## WORK TO BE COMPLETED
The entries below are to be repeated verbatim, in full.

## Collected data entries
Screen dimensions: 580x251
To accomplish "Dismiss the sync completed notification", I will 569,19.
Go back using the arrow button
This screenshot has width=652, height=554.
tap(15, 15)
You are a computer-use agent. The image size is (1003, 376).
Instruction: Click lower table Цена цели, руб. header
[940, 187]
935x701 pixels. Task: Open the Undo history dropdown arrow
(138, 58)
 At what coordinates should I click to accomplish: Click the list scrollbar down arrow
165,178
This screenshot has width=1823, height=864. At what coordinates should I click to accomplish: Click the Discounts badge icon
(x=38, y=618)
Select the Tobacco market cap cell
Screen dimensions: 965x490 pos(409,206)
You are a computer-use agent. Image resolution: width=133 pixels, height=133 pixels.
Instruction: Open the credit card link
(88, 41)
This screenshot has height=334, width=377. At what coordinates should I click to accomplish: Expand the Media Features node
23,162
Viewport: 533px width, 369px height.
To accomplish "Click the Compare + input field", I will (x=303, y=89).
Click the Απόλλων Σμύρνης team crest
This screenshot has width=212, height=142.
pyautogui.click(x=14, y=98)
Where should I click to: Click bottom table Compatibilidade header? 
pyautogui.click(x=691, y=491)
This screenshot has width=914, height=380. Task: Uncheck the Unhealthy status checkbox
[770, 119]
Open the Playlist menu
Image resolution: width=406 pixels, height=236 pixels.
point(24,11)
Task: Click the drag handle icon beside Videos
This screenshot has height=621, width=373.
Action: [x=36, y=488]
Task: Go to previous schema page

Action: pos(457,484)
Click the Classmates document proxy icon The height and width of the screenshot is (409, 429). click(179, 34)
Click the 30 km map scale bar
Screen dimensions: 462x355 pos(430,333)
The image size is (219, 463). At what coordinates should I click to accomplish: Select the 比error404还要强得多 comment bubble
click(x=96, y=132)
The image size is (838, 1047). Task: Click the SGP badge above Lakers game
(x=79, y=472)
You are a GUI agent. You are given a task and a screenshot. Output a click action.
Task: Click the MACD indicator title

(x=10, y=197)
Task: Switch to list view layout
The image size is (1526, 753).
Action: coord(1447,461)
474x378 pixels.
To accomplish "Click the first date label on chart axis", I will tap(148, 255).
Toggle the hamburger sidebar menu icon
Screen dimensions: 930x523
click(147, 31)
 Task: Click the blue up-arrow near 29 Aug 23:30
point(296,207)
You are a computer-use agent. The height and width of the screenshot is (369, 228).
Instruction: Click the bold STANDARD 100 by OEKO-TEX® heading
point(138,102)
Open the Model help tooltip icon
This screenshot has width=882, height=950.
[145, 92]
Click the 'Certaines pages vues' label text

## THE COMPLETED TASK
Screen dimensions: 580x251
To accomplish "Dismiss the sync completed notification", I will 569,19.
Go back using the arrow button
This screenshot has width=652, height=554.
tap(15, 15)
You are a computer-use agent. The image size is (1003, 376).
Instruction: Click lower table Цена цели, руб. header
[940, 187]
935x701 pixels. Task: Open the Undo history dropdown arrow
(138, 58)
 At what coordinates should I click to accomplish: Click the list scrollbar down arrow
165,178
This screenshot has width=1823, height=864. At what coordinates should I click to accomplish: Click the Discounts badge icon
(x=38, y=618)
Select the Tobacco market cap cell
Screen dimensions: 965x490 pos(409,206)
You are a computer-use agent. Image resolution: width=133 pixels, height=133 pixels.
Instruction: Open the credit card link
(88, 41)
This screenshot has height=334, width=377. At what coordinates should I click to accomplish: Expand the Media Features node
23,162
Viewport: 533px width, 369px height.
To accomplish "Click the Compare + input field", I will (x=303, y=89).
Click the Απόλλων Σμύρνης team crest
This screenshot has width=212, height=142.
pyautogui.click(x=14, y=98)
Where should I click to: Click bottom table Compatibilidade header? 
pyautogui.click(x=691, y=491)
This screenshot has width=914, height=380. Task: Uncheck the Unhealthy status checkbox
[770, 119]
Open the Playlist menu
Image resolution: width=406 pixels, height=236 pixels.
point(24,11)
Task: Click the drag handle icon beside Videos
This screenshot has height=621, width=373.
Action: [x=36, y=488]
Task: Go to previous schema page

Action: pos(457,484)
Click the Classmates document proxy icon The height and width of the screenshot is (409, 429). click(179, 34)
Click the 30 km map scale bar
Screen dimensions: 462x355 pos(430,333)
The image size is (219, 463). At what coordinates should I click to accomplish: Select the 比error404还要强得多 comment bubble
click(x=96, y=132)
The image size is (838, 1047). Task: Click the SGP badge above Lakers game
(x=79, y=472)
You are a GUI agent. You are given a task and a screenshot. Output a click action.
Task: Click the MACD indicator title

(x=10, y=197)
Task: Switch to list view layout
The image size is (1526, 753).
Action: coord(1447,461)
474x378 pixels.
To accomplish "Click the first date label on chart axis", I will tap(148, 255).
Toggle the hamburger sidebar menu icon
Screen dimensions: 930x523
click(147, 31)
 Task: Click the blue up-arrow near 29 Aug 23:30
point(296,207)
You are a computer-use agent. The height and width of the screenshot is (369, 228).
Instruction: Click the bold STANDARD 100 by OEKO-TEX® heading
point(138,102)
Open the Model help tooltip icon
This screenshot has width=882, height=950.
[145, 92]
Click the 'Certaines pages vues' label text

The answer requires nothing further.